String replace a Backslash

Try replaceAll("\\\\", "") or replaceAll("\\\\/", "/").

The problem here is that a backslash is (1) an escape chararacter in Java string literals, and (2) an escape character in regular expressions – each of this uses need doubling the character, in effect needing 4 \ in row.

Of course, as Bozho said, you need to do something with the result (assign it to some variable) and not throw it away. And in this case the non-regex variant is better.


Try

   sSource = sSource.replaceAll("\\\\", "");

Edit : Ok even in stackoverflow there is backslash escape... You need to have four backslashes in your replaceAll first String argument...

The reason of this is because backslash is considered as an escape character for special characters (like \n for instance).
Moreover replaceAll first arg is a regular expression that also use backslash as escape sequence.
So for the regular expression you need to pass 2 backslash.

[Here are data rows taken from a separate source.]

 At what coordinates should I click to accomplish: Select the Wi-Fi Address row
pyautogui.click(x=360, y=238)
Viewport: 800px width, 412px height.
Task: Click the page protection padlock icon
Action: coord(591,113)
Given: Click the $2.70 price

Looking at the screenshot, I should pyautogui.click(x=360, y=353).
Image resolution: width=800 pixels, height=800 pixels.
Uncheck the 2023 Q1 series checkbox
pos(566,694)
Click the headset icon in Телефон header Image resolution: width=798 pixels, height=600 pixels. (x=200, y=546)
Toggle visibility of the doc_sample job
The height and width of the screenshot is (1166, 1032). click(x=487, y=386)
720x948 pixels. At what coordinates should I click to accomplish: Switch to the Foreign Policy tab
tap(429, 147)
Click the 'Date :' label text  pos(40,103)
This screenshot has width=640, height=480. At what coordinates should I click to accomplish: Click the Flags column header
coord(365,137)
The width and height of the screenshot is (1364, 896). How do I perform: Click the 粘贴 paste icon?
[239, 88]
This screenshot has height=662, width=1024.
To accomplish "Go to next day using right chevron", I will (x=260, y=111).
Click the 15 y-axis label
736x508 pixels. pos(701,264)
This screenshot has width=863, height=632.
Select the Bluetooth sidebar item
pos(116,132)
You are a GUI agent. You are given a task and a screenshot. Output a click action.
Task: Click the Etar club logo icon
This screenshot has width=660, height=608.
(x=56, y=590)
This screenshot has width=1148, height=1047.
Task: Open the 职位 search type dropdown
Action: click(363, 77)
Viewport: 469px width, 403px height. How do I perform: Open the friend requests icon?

To pass those two backslashes by a java String to the replaceAll, you also need to escape both backslashes.
That drives you to have four backslashes for your expression! That's the beauty of regex in java ;)


sSource = sSource.replace("\\/", "/");
  • String is immutable - each method you invoke on it does not change its state. It returns a new instance holding the new state instead. So you have to assign the new value to a variable (it can be the same variable)
  • replaceAll(..) uses regex. You don't need that.